This unusual character of Shis'g'i Noow reflected the Tlingit’s complete familiarity with their Russian adversary’s weaponry. It was built specifically for the coming confrontation with the Russians and reflected the Russian fur trade expansion to the shores of North America. Baranov underestimated Kiks.ádi resolve to control their own trade and lands. With their acquisition of firearms from the American and British traders, the Kiks.ádi became increasingly bold and ready to take on Baranov’s forces of 120 Russian-American Company employees and 800 Aleut allies. They finally converged on Sitka in September 1804 to bring the Tlingit, but more specifically the Kiks.ádi clan, under the dominion of Imperial Russia.
Two large pits, Depressions A-2 and A-3 lie in the heart of the battle zone as indicated through recovered musket and cannon balls. Two cannon balls and two canister shot, both from 12-pound cannon, and four musket balls were recovered near the center of the two depressions. The depressions are similar in size, orientation, and have uniform berms on the north side of each, confirming they are man-made.
While it is likely these depressions represent cache pits built underneath fish smokehouses sometime after the battle, they may also be associated with Shis'g'i Noow.
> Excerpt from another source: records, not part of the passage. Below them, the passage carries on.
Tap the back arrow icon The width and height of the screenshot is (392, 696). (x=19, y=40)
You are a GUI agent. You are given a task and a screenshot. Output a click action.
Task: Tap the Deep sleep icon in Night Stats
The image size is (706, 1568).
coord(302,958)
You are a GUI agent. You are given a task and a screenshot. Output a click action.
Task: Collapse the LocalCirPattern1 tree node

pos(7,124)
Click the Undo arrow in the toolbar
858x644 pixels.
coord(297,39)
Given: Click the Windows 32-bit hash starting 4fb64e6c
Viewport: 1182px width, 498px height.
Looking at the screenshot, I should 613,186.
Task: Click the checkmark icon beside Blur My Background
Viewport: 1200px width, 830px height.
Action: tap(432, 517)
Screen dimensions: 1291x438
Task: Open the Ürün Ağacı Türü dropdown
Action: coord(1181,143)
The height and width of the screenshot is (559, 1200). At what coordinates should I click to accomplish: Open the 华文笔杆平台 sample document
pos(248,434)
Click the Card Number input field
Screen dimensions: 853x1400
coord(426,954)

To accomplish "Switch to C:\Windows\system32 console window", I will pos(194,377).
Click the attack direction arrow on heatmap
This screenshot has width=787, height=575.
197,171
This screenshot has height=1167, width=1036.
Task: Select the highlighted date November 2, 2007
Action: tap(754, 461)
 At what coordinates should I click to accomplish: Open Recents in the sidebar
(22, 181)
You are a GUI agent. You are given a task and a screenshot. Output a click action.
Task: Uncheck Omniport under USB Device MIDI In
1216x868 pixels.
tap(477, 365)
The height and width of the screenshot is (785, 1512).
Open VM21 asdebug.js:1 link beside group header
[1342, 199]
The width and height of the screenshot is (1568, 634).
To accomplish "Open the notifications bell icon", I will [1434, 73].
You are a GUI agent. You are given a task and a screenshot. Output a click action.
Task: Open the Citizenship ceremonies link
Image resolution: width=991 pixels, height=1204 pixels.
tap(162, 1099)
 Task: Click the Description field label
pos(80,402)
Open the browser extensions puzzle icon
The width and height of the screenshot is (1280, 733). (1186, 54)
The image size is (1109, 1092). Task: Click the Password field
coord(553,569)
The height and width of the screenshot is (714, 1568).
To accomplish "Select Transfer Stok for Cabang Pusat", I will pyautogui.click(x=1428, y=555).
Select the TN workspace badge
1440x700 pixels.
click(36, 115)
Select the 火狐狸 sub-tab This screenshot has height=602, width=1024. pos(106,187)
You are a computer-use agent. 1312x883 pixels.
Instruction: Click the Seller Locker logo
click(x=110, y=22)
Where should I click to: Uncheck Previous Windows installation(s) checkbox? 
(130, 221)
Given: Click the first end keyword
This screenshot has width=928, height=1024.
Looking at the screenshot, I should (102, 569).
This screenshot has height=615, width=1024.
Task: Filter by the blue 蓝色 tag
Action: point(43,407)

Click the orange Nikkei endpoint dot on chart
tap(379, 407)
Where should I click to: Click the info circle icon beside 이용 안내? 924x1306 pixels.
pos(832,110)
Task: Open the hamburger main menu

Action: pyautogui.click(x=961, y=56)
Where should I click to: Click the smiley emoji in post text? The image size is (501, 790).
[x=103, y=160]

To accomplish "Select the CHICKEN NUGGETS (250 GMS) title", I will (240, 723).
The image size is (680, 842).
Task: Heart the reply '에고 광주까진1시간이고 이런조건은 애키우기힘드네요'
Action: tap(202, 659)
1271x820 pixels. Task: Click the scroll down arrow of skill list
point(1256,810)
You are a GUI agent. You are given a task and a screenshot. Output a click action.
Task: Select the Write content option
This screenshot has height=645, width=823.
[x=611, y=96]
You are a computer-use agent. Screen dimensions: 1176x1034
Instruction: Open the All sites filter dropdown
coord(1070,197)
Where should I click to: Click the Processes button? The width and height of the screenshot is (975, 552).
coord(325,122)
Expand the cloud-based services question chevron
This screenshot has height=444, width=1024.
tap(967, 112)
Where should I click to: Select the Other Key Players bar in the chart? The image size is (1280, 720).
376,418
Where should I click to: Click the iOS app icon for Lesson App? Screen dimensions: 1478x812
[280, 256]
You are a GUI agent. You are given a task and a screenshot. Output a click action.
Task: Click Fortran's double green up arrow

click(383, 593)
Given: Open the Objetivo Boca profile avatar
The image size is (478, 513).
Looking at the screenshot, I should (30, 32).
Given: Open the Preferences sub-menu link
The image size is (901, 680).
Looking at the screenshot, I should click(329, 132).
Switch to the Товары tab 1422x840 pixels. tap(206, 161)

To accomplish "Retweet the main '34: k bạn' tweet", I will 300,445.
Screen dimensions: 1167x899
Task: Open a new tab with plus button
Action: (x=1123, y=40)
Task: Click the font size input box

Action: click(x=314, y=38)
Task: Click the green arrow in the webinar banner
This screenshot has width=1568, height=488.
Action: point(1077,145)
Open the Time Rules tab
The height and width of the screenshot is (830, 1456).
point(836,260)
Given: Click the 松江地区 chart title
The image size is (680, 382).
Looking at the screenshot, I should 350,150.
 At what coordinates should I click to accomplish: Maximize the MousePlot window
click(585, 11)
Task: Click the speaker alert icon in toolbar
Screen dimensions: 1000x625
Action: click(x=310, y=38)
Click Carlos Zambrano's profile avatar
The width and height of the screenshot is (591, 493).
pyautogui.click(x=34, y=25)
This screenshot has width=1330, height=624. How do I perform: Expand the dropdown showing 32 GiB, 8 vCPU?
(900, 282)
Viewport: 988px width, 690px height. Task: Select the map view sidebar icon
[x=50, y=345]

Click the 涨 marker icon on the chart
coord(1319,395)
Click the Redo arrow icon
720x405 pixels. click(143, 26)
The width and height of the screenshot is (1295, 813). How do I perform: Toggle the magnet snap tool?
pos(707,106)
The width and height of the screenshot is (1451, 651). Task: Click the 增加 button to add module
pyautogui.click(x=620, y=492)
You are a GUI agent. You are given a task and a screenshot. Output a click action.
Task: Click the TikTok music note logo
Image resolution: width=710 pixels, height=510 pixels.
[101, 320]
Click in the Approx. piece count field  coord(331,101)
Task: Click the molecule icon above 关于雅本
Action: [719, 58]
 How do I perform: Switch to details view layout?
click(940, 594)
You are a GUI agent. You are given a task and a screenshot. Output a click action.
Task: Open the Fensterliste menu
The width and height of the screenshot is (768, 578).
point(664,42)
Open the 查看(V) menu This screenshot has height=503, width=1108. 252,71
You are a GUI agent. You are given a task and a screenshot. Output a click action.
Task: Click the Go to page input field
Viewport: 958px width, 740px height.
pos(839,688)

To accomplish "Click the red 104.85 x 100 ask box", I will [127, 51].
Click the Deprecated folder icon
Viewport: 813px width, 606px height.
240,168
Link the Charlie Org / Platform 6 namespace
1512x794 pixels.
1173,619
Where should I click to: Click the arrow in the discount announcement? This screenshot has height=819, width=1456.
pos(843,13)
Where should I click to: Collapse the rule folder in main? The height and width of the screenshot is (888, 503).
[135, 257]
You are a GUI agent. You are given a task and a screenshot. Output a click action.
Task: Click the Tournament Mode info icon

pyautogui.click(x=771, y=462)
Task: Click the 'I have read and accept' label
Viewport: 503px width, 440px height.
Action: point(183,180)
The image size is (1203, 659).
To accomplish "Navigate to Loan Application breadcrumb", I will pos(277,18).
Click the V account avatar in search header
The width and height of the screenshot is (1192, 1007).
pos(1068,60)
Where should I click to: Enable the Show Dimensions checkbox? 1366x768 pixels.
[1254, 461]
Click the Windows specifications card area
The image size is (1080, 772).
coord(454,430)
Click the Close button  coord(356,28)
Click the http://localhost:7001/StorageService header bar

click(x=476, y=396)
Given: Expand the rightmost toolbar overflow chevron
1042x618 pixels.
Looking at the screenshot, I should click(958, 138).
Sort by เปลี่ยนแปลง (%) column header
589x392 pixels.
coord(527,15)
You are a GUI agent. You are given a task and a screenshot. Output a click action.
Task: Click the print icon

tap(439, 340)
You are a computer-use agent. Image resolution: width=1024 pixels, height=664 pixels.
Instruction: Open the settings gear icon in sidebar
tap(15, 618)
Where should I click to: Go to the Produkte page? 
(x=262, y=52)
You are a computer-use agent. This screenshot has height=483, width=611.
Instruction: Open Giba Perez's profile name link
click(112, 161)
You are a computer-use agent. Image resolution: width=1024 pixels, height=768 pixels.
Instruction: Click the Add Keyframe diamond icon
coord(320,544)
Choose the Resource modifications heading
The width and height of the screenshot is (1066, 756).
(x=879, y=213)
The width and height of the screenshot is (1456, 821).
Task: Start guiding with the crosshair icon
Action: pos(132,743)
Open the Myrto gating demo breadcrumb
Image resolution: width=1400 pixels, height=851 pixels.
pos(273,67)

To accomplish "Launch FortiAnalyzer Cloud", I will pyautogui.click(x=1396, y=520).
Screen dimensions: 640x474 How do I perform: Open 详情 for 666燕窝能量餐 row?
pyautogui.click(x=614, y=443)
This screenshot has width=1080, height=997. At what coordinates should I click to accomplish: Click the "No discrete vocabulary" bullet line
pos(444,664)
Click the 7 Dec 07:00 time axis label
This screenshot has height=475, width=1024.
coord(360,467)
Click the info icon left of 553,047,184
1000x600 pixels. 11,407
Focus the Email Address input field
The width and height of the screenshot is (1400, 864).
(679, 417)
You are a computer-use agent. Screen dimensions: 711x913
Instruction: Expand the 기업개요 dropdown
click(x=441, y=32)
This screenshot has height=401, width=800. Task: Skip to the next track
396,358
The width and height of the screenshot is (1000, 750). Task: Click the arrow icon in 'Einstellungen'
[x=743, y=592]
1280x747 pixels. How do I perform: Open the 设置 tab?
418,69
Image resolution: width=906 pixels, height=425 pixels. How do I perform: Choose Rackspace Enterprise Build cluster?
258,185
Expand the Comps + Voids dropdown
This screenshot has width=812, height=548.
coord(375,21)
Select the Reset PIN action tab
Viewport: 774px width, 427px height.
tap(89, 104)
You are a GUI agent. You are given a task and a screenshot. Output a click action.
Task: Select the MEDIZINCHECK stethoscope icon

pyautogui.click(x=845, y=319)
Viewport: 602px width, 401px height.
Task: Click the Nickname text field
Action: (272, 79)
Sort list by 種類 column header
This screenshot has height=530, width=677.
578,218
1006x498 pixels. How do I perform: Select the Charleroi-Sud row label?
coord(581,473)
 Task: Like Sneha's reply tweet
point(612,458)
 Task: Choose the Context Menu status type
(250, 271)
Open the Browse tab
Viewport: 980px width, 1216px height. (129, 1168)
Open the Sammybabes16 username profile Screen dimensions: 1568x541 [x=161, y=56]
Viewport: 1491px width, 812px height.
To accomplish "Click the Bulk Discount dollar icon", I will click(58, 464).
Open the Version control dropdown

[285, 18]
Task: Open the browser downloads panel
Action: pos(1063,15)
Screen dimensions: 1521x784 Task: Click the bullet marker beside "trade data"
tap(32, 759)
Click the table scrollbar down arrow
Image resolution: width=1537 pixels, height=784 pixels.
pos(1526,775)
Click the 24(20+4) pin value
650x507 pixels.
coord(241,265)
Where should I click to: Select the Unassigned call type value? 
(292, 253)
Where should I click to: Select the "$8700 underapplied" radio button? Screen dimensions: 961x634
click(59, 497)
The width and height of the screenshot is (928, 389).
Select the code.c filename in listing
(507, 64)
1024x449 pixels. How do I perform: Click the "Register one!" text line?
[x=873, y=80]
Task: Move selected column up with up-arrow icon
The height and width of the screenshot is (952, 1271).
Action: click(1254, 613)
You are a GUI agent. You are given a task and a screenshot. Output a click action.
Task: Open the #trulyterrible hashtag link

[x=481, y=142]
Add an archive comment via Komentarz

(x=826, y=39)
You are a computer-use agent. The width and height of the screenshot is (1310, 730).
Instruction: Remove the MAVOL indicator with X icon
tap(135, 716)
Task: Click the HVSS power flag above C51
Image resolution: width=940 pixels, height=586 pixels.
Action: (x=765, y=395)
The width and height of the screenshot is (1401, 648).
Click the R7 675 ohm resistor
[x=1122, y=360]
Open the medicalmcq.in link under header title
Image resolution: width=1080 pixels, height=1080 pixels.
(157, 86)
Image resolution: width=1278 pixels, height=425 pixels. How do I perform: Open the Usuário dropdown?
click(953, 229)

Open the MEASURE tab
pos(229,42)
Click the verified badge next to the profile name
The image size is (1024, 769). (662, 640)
The fortified village was located within the Fort Clearing, and oral histories reference pits in which the Kiks.ádi took refuge from Russian cannon and musket fire. Multiple Russian accounts described dugout pits inside each house and defenses that included dugout houses set in a shallow depression in the ground.
Baranov destroyed Shis'g'i Noow, possibly by burning, but perhaps more likely by salvaging the wood for construction of his new trading post on Castle Hill. With Kiks.ádi withdrawal and subsequent Survival March over the rugged mountains to the other side of the island, the Russians built a fortified compound, naming it Novo-Arkhangelsk. Although the Tlingit Kiks.ádi had lived in this area for centuries and participated in an intricate tapestry of interrelationships with the land, surrounding waterways, animals, and plants, and other peoples, the Russian-American Company seized much of the Tlingit land by force, with no compensation to the Tlingit.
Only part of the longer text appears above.